At times it can be nice to play pretend and ignore reality, but in terms of effective policy decisions we have to take off the blinders. I do not support intravenous drug use. I would prefer that heroin, cocaine, crystal meth, etc. did not exist. I would prefer even more that the conditions leading to the abuse of such substances did not exist. But they do, and we have to appreciate the facts.

There is an important difference between being tough on crime and being tough on drugs, though. Unfortunately in this country because we have declared drug use "criminal," we have more people in jail than all of Europe combined. In fact we incarcerate a greater percentage of our own people than any other country in the world. Two million folks in jail! Half of the offenses related to drugs, most of them nonviolent. And of course, the majority of these inmates are low-income and nonwhite because they are targeted by our arcane drug laws. If you do not think this is draining the economy (and morally revolting) I would like to know why. We should be tough on crime and we should be tough on drug abuse — but the two are not synonymous.

Substance addiction is a disease and should be approached within the realm of public health. Much can be done to reduce the consequences of drug abuse without encouraging more use or initiating new users. A harm reduction approach — one that meets people where they are and focuses on progress instead of ultimatums — is key.

Blocking access to clean needles will not keep IDUs from shooting up. It will keep them from shooting up safely. Current users throughout New Jersey now scavenge for discarded needles, share with other users, and some buy black market needles for $5 (or more) on the street. It is important to point out that needle exchange programs — "NEPs" — and syringe access do not increase drug use. The Princeton-based Dogwood Center reports that six federally commissioned studies, two surgeon generals (under Bush I and Clinton), and every major health establishment to review the issue have concurred: syringe access does not increase drug use.

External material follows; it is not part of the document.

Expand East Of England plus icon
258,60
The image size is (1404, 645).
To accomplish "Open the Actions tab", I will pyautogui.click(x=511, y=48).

Making sure that IDUs can buy clean syringes from pharmacies or exchange dirty ones for clean ones at professionally run and monitored programs helps to reduce the spread of disease without increasing drug use. It is a no-brainer. A 1997 study in the internationally eminent medical journal The Lancet found that cities with needle exchange decrease HIV transmission rates, and that cities without them watch as transmission rates continue to increase. There really is no need for confusion — syringe access saves lives, saves money and does not increase drug use.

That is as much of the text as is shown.